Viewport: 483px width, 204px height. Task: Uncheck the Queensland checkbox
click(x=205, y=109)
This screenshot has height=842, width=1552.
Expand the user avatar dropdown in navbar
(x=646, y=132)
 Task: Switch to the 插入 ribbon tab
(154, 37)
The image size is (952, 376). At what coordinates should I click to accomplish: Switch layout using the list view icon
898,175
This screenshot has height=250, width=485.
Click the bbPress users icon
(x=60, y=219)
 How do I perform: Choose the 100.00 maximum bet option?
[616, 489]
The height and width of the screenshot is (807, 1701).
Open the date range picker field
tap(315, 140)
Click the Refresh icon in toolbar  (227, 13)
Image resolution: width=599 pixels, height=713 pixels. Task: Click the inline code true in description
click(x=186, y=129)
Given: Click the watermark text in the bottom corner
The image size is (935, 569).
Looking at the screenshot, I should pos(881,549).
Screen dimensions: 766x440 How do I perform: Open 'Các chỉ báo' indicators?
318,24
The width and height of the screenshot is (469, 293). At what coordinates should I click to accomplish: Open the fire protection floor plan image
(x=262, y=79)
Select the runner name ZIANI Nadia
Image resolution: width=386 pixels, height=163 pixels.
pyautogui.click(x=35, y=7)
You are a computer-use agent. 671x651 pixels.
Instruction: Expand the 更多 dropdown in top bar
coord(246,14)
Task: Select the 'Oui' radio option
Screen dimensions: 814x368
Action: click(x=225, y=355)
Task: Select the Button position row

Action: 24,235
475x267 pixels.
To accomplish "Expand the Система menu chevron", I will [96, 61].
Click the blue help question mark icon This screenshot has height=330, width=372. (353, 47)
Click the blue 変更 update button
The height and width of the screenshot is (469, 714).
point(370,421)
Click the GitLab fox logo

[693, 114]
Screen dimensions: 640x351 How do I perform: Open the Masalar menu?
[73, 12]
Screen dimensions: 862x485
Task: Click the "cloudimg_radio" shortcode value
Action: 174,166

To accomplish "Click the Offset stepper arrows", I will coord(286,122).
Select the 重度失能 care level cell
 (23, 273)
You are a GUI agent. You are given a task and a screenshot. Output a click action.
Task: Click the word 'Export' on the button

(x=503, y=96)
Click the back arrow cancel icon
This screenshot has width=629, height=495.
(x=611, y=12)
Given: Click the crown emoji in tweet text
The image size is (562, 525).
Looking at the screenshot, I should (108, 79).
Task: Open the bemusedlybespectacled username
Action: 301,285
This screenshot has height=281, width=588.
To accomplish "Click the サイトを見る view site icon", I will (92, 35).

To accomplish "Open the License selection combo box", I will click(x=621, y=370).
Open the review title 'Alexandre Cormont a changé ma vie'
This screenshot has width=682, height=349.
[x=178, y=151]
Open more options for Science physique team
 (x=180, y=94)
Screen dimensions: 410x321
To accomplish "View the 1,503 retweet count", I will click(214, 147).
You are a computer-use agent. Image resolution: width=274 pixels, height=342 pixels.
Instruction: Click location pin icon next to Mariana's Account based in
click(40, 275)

........

- Task statement:
Note each line of the entries that has "computer" in it, and copy those lines.

- Result:
You are a computer-use agent. 671x651 pixels.
You are a computer-use agent. Image resolution: width=274 pixels, height=342 pixels.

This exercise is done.